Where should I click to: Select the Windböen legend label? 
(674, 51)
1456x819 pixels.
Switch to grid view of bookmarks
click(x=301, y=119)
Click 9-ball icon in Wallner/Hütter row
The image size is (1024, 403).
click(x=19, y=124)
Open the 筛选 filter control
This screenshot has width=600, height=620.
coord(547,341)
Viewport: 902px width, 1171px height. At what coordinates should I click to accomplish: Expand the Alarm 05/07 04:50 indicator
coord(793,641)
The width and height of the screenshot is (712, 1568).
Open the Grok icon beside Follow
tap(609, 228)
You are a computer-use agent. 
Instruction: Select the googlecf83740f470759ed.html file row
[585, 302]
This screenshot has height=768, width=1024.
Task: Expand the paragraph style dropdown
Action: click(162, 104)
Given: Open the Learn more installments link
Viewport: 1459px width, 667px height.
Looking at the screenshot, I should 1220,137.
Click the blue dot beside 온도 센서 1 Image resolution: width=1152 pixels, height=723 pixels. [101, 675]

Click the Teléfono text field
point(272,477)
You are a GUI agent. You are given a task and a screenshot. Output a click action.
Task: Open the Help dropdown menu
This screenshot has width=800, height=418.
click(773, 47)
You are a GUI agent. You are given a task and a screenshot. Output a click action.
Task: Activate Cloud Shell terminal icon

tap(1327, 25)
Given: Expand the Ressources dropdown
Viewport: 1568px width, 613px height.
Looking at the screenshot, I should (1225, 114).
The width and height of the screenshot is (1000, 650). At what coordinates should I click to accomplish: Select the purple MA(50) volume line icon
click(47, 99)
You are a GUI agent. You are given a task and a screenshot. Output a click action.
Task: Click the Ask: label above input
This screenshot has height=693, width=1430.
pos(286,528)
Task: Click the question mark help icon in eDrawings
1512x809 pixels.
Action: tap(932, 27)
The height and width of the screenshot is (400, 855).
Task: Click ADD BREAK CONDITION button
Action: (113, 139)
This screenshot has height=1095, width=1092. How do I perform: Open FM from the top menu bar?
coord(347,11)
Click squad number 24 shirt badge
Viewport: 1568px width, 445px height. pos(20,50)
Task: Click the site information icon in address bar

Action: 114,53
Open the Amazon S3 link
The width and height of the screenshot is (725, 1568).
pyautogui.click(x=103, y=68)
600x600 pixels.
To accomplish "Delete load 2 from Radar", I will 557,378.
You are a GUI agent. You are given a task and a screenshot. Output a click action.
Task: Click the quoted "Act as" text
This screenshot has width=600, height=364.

☆ ☆ ☆ ☆

AIM OF THE EXERCISE: Your output should be an exact transcription of the line that holds "Click squad number 24 shirt badge" and each line after it through the end of the listing above.

TASK SOLUTION:
Click squad number 24 shirt badge
Viewport: 1568px width, 445px height. pos(20,50)
Task: Click the site information icon in address bar

Action: 114,53
Open the Amazon S3 link
The width and height of the screenshot is (725, 1568).
pyautogui.click(x=103, y=68)
600x600 pixels.
To accomplish "Delete load 2 from Radar", I will 557,378.
You are a GUI agent. You are given a task and a screenshot. Output a click action.
Task: Click the quoted "Act as" text
This screenshot has width=600, height=364.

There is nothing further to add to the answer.